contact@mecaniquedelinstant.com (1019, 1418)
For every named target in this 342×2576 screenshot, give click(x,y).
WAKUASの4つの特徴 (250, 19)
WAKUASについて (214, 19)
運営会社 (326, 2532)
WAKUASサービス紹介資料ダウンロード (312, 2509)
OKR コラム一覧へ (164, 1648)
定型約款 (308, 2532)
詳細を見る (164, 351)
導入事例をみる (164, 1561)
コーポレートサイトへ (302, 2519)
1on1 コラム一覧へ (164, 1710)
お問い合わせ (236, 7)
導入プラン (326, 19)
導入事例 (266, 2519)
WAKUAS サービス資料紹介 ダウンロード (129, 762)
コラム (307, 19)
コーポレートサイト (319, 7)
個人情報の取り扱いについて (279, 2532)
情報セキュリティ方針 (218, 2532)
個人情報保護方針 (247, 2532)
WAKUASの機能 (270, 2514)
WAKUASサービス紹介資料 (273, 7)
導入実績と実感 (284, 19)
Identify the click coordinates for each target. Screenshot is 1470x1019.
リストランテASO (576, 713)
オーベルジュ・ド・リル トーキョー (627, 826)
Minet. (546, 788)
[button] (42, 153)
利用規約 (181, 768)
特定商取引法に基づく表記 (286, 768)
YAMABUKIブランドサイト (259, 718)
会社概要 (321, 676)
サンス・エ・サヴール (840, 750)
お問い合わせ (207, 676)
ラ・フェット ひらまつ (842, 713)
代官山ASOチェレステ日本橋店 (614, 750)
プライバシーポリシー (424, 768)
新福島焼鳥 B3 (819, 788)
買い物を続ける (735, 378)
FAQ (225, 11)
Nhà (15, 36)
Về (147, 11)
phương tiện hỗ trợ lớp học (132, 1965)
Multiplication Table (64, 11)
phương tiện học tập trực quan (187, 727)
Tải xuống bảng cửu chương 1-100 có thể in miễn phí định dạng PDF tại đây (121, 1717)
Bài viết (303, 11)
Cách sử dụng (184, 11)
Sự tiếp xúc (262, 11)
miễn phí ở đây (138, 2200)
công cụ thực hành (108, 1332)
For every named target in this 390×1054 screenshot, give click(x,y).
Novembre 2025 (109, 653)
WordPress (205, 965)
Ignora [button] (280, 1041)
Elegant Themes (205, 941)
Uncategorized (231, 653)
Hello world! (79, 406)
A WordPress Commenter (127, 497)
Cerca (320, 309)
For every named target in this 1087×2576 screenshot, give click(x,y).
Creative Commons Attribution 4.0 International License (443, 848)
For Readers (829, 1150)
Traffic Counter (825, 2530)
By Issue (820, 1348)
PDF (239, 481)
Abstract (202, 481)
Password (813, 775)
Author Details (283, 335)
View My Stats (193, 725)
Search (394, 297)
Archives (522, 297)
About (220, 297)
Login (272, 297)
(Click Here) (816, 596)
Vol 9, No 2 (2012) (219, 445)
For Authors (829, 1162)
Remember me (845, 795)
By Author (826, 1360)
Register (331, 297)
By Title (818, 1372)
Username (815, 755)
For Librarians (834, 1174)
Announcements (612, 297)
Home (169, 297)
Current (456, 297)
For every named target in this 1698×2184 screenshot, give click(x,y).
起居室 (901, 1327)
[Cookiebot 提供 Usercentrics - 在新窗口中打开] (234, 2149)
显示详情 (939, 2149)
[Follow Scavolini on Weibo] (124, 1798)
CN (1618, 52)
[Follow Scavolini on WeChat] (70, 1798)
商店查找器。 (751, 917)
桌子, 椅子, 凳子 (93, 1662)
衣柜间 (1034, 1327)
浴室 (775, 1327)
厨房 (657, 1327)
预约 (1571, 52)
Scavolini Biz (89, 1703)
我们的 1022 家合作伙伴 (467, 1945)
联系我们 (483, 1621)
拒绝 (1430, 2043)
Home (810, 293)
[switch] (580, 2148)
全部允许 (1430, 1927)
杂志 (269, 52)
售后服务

Exercise objective =
Scan the listing above for the line that has "Minet. (546, 788)", then copy exactly from that line through the line that has "phương tiện học tập trực quan (187, 727)".

Answer for this exercise =
Minet. (546, 788)
[button] (42, 153)
利用規約 (181, 768)
特定商取引法に基づく表記 (286, 768)
YAMABUKIブランドサイト (259, 718)
会社概要 (321, 676)
サンス・エ・サヴール (840, 750)
お問い合わせ (207, 676)
ラ・フェット ひらまつ (842, 713)
代官山ASOチェレステ日本橋店 (614, 750)
プライバシーポリシー (424, 768)
新福島焼鳥 B3 (819, 788)
買い物を続ける (735, 378)
FAQ (225, 11)
Nhà (15, 36)
Về (147, 11)
phương tiện hỗ trợ lớp học (132, 1965)
Multiplication Table (64, 11)
phương tiện học tập trực quan (187, 727)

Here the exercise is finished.